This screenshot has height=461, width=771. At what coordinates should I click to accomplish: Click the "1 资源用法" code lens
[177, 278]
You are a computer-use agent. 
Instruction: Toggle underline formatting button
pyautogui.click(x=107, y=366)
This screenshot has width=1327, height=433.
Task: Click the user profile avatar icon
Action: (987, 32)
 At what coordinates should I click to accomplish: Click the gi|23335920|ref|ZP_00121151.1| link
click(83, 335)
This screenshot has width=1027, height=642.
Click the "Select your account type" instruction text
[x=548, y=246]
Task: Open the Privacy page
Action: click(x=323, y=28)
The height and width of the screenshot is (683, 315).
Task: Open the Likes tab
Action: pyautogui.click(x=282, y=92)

-.-.-

◆ Work to complete ◆
Copy out, word for word, the lines of the records from the one containing "This screenshot has width=1027, height=642." through the end of the records, including both ends.

◆ Reply ◆
This screenshot has width=1027, height=642.
Click the "Select your account type" instruction text
[x=548, y=246]
Task: Open the Privacy page
Action: click(x=323, y=28)
The height and width of the screenshot is (683, 315).
Task: Open the Likes tab
Action: pyautogui.click(x=282, y=92)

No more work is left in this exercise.